Brainstorming is used when you're searching for ideas and discovering possibilities that may be found in problems. The most common brainstorming exercise is to simply write down your ideas on a sheet of paper. Though, this may be an effective approach, you might like to change technique and find certain exercises that fit your personal learning path.


Before you start, remember that brainstorming is not about reaching results, but it’s about going beyond operational thinking and move onto creative thinking. Thinking creatively is about finding potential in ideas for a problem in which its solution is in a blur. Brainstorming requires a great deal of open-mindedness from your part. And, if you’re bad at being open-minded, keep doing these exercises since they will force you to become creative.

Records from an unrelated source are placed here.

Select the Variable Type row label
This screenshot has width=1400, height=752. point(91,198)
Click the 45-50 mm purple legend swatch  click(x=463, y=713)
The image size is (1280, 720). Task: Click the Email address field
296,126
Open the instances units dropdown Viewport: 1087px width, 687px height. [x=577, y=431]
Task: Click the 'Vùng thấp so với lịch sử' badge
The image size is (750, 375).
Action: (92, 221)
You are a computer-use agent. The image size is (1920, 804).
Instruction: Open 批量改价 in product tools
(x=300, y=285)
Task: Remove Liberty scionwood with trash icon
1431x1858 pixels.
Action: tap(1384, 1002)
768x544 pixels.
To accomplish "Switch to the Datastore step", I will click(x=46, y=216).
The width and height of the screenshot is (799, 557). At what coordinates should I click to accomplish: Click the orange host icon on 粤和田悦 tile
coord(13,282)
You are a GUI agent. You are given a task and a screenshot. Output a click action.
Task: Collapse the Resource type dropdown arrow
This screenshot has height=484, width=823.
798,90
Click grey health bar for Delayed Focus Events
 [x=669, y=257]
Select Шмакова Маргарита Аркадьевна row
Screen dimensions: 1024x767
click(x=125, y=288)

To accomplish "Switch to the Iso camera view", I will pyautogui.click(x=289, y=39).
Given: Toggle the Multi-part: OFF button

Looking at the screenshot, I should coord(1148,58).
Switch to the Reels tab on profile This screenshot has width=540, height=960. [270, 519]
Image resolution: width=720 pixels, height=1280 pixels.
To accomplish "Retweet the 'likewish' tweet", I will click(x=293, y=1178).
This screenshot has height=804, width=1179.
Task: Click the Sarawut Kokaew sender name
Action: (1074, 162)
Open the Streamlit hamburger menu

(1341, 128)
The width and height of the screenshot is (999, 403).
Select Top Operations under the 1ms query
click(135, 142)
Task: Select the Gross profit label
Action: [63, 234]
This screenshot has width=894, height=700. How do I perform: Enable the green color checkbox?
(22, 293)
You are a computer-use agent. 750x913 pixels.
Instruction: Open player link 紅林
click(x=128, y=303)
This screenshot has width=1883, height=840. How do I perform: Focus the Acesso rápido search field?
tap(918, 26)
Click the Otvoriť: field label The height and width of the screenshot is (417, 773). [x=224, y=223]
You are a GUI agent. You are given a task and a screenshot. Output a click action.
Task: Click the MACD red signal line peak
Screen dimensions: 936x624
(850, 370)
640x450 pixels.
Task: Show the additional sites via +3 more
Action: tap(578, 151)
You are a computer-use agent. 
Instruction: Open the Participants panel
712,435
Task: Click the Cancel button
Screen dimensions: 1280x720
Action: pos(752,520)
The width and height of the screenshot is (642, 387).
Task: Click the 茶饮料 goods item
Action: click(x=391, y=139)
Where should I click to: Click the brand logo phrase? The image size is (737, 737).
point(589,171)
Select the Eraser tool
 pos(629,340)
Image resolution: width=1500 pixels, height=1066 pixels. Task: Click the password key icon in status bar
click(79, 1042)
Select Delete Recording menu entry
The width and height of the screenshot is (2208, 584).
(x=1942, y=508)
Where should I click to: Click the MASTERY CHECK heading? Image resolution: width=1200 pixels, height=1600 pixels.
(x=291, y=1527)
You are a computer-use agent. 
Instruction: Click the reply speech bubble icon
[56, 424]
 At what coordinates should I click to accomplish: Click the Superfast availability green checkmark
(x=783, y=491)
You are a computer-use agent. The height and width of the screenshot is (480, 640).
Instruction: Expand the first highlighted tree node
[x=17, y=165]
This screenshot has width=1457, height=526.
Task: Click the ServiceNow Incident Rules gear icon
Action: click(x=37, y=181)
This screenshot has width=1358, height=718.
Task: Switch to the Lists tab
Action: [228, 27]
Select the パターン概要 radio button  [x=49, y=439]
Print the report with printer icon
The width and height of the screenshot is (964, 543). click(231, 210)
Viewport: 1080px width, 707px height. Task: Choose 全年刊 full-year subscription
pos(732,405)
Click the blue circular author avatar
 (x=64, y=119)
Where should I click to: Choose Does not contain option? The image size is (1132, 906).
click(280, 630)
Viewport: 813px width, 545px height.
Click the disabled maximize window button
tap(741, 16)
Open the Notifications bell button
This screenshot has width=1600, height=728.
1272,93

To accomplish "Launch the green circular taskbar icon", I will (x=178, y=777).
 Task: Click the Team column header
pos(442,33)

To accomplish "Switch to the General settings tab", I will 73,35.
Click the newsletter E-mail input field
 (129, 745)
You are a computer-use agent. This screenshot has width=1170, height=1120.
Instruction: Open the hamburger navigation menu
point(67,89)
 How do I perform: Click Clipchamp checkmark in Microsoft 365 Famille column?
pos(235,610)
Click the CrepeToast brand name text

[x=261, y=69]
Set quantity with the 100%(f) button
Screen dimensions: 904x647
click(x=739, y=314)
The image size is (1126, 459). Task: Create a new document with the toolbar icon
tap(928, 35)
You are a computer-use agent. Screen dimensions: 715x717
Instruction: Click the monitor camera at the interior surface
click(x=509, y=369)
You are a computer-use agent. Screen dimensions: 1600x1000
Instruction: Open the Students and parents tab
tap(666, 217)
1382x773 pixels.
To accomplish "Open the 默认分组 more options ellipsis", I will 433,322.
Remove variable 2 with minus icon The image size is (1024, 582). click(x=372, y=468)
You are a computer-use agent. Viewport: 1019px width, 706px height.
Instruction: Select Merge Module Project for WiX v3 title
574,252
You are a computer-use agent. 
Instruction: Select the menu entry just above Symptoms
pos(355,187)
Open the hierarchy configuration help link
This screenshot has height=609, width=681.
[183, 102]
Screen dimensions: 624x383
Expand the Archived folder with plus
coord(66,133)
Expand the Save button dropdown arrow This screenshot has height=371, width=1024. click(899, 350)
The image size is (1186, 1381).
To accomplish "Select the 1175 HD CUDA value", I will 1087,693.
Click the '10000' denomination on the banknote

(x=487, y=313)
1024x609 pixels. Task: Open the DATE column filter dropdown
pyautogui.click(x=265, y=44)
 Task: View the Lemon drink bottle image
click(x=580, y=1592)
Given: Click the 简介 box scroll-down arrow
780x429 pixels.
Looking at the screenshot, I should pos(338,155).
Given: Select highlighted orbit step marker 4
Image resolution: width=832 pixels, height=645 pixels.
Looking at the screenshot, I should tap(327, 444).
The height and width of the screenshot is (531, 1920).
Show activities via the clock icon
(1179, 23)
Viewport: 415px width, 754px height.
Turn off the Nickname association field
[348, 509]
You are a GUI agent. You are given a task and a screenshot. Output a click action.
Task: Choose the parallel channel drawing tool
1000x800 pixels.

Here is a mini-exercise that can assist you in defining your problem.
Write down 10 metaphors that describe your problem. The metaphors don’t need to be in existence; you simply create new ones that are relevant to your problem. This way you will know if you have understood your problem thoroughly or not.

For these particular brainstorming exercises below, make sure that you limit your time: for instance, time about ten minutes to work with each one. This process will speed up your mind and pressure you slightly to become more alert and active. After the short "deadlines", look through your ideas and see if you can find anything useful in them. And, when ready, start anew and repeat the exercise, or go over to a new one.

1. The Association Game

The Association Game can either be worked on as an individual exercise or brainstormed within a team.

...If you're alone…
1. First define the problem.
2. Then, write down the first solution that comes to mind.
3. Following that, you take that answer and imagine what it would be like to if realized.
4. The final step is to develop common ideas based on the first.

...If you're in a group
1. Once again make sure that you define the problem. Remember that the clearer the problem is the easier it is to brainstorm solutions and be creative).
2. One person begins by giving a solution to the problem.
3. The next person is then challenged to associate with that idea.
4. The game continues in this path, the more team members there are, the better chance for good ideas.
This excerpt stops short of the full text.